SIMON FRASER/SPL/PHANIE
La "super spécialisation" de la médecine représente-t-elle un danger pour le bien-être des patients ? C'est ce qu'affirme le Dr Ranjana Srivastava, une oncologue australienne, dans une tribune publiée par The Guardian. Pour l'auteure, il s'agit même d'un problème alarmant pour la médecine moderne. Selon elle, certes, la spécialisation permet de « protéger les patients de médecins persuadés de tout savoir » mais « aucune spécialité ne doit exempter les médecins de l'évaluation du patient dans son ensemble ».
Prestige et récompenses
Le Dr Ranjana Srivastava se demande ainsi pourquoi les médecins et chirurgiens modernes préfèrent s'occuper d'un « seul organe » ou d'un « seul type d'os ». Selon l'oncologue, la réponse se trouve dans la reconnaissance du métier. « On se demande pourquoi, plus la spécialité est précise, plus le prestige est grand alors que le patient moyen polypathologique chronique a désespérément besoin de quelqu'un pour avoir une vision d'ensemble. » L'oncologue met ainsi en lumière l'un des paradoxes des systèmes de santé modernes : « Les patients aspirent à être soignés par un généraliste compétent mais la société continue de récompenser les spécialistes de niche », déplore-t-elle.
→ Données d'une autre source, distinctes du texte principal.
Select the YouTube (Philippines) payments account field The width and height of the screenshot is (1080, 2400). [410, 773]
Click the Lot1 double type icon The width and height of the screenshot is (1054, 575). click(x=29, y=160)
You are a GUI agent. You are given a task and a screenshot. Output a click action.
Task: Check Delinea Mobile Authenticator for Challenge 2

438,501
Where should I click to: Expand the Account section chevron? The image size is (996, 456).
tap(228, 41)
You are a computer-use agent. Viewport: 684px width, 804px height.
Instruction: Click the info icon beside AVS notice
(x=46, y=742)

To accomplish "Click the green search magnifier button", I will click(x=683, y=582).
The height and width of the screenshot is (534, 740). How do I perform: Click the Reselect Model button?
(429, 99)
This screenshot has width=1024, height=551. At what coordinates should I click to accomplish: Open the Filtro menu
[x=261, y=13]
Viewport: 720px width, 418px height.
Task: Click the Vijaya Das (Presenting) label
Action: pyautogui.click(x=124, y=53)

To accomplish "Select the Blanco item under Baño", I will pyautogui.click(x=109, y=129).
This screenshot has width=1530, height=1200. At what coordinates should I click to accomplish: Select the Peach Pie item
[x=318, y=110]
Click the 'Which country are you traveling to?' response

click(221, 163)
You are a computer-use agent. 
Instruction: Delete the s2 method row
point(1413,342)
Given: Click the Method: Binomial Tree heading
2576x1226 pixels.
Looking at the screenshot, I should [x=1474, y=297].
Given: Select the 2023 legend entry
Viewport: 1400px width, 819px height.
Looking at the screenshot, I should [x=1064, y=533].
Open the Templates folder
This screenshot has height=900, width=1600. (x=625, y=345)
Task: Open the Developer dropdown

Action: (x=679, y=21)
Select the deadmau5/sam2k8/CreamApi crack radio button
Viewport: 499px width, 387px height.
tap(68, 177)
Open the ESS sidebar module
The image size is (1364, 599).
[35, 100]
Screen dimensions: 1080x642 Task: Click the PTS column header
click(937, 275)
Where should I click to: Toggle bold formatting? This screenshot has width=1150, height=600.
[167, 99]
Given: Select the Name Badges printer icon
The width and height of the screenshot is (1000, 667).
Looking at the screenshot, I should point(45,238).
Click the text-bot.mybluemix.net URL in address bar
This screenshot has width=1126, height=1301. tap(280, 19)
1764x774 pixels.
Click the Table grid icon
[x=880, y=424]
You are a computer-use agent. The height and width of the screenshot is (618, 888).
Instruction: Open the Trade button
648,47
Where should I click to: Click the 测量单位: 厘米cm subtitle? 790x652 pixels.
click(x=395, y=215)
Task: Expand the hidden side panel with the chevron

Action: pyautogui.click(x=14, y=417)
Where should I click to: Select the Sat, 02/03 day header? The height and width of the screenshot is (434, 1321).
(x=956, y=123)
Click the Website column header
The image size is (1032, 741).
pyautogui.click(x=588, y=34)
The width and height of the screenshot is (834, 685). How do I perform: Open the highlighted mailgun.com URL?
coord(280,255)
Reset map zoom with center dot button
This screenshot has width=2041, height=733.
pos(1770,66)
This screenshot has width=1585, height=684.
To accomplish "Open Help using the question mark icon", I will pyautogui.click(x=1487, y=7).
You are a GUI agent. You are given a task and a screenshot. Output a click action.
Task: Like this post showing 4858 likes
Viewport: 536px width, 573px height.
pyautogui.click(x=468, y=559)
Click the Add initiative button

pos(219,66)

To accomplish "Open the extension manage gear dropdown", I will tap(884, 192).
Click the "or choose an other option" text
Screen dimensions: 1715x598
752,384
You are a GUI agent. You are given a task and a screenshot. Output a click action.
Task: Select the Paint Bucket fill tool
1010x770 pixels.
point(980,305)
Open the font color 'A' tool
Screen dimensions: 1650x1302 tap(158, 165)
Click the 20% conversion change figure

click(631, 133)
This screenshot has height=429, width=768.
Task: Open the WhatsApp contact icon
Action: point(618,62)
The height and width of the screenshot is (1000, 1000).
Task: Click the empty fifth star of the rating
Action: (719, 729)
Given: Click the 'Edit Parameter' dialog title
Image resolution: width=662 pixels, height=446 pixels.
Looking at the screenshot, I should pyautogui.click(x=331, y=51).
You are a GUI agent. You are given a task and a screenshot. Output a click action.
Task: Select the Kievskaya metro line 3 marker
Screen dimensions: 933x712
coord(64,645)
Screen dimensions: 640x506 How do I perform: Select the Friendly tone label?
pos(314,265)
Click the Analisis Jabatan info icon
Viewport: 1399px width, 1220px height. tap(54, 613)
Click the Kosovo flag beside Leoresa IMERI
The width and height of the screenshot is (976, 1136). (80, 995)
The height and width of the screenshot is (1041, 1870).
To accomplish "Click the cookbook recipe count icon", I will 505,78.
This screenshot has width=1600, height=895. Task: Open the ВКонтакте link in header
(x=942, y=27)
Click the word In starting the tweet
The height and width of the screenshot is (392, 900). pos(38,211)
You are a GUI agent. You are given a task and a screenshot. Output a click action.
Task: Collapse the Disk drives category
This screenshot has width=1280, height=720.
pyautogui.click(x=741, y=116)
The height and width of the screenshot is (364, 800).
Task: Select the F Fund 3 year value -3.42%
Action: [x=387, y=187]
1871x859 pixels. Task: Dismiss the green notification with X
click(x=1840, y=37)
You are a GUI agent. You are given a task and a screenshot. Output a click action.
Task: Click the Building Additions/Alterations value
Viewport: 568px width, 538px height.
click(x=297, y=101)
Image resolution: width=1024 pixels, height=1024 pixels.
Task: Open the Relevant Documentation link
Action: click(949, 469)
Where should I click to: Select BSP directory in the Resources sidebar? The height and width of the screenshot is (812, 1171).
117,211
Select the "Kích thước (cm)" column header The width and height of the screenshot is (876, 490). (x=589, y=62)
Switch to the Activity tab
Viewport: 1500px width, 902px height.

Selon la spécialiste, faire passer « ses larges connaissances, sa curiosité et ses idées avant sa spécialité » était auparavant gage de maturité et de sagesse. Aujourd'hui, « ces médecins qui regardent au-delà d'un seul problème sont considérés comme des ringards », ajoute-t-elle.
Nez dans le guidon
Mais comment expliquer ce phénomène de super spécialisation si celui-ci ne sert pas le patient ? Selon l'auteure, l'une des explications est que le savoir médical est tel aujourd'hui qu'il est difficile à suivre. « Si un médecin peut à peine se rappeler des recommandations pour près d'une vingtaine de nouveaux traitements contre le cancer, comment peut-il connaître le tout nouveau traitement contre le diabète ? », fait remarquer le Dr Ranjana Srivastava. L'auteure estime également, qu'à trop défendre leur propre expertise, les médecins « finissent par se dévaluer les uns les autres ». « Je me souviens d'un ami généraliste qui, lorsqu'il appelait le gynécologue, se voyait répondre tout le temps "pourquoi c'est toi qui gères cette grossesse ?" », témoigne-t-elle.
L'exemple du coronavirus
La crise sanitaire liée au coronavirus illustre bien, selon le Dr Srivastava, ce glissement d'une vision du patient dans son ensemble à la super spécialisation. Selon elle, les autorités n'auraient pas pris au sérieux le Dr Li Wenliang, ophtalmologue et premier médecin lanceur d'alerte de cette épidémie en Chine aujourd'hui décédé du coronavirus à cause de sa spécialité, à première vue certes éloignée de l'infectiologie. « Finalement, qu'est-ce que connaît un ophtalmo aux virus ? Mais ce médecin a eu cette rare qualité de réaliser qu'il faisait face à un problème, même si celui-ci n'avait rien à voir avec ce pour quoi il était payé, à savoir une cataracte ou un glaucome. À 34 ans, il a ainsi atteint le statut de "ringard" de la médecine moderne, en regardant au-delà d'un seul organe », conclut la praticienne.
Avoir une vision globale du patient, de son parcours, de son environnement est aussi le quotidien des médecins généralistes. Pratiquent-ils une spécialité "ringarde" pour autant ? Ce n'est pas l'avis du Dr Srivastava.